Here's how the reasoning goes:

  • When the shape is not too convoluted--especially if it's convex--then buffering produces a result comparable to rescaling the shape around a central point. (It is important to understand, though, that buffering is not ever equivalent to a rescaling for any shapes other than disks. For some concave shapes, a "buffer" computed via rescaling might actually not include parts of the original shape itself! Therefore ultimately we will compute a genuine buffer of the shape, but are only using this approximate equivalence as a heuristic to estimate how much to buffer by.)

  • If the buffered area is to be 5% greater, then the amount of rescaling therefore should be sqrt(1 + 5/100), which is close to 1.025: that is, we should want to expand the shape by 2.5% in all directions.

  • Equivalently, if we think of the shape as having a "diameter" (equal to a typical distance across), its radius should increase by 2.5%. That's equal to 2.5%/2 = 1.25% of the diameter.

  • We can estimate a typical diameter from the shape's bounding box. Use, say, an arithmetic or geometric mean of the box's side lengths.

This suggests the following workflow:

  1. Obtain the shape's bounding box.

  2. Let e be the average of the side lengths of the box.

  3. Buffer the shape by 1.25% of e; that is, by (5/100)/4 * e.

Because steps 1 and 2 require very little computation, this offers itself as one of the most expeditious possible solutions.

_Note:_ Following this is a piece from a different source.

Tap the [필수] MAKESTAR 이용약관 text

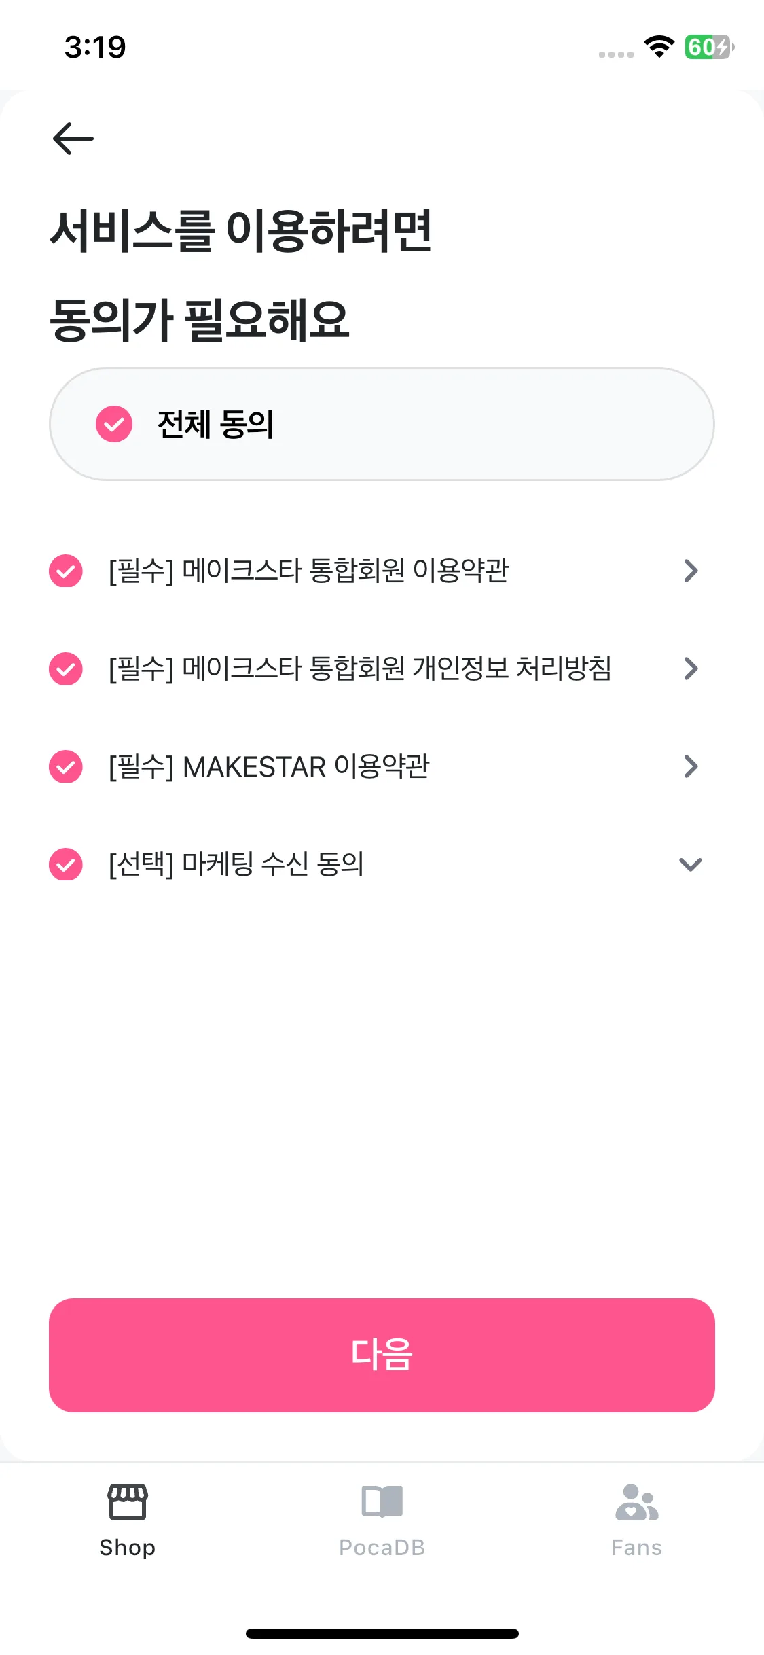269,766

As a check of accuracy, you can (of course) compute the areas of the buffered shapes and compare them to the original areas to see how closely they come to the desired 5% increase. Sometimes the buffered areas will be even more than 5% greater, but it should be rare that they are less, and it's impossible for them to be appreciably less.

Examples

As a check and illustration, let's consider some simple shapes.

  1. A disk of radius r has a bounding box with sides of length 2 r. Our formula computes e = (5/100)/4 * 2 * r = r / 40. The buffered shape obviously is a concentric disk of radius r + r / 40 = 1.025 r. The old area was pi * r ^2 while the new area is pi * (1.025 r)^2 = pi * 1.0506 * r ^2, which is 5.06% greater.

  2. A rectangle with sides parallel to the coordinates axes of lengths r and s gives e = (r + s)/2. The additional area from buffering the rectangle comes from four rectangles of width (5/100)/4 e = e / 80 = (r + s)/160 bordering the sides plus four quarter-circles of radius e / 80 at the corners. Neglecting the quarter-circles, which will be small compared to the other areas, The total new area equals

    2(r + s) * (r + s)/160 = (r^2 + s^2 + 2 r * s) / 80.

    When r and s are not too different, we can figure r^2 + s^2 is approximately 2 r * s. This approximation simplifies the total new area to 4 r * s / 80 = 5% of the original area of r * s, as intended.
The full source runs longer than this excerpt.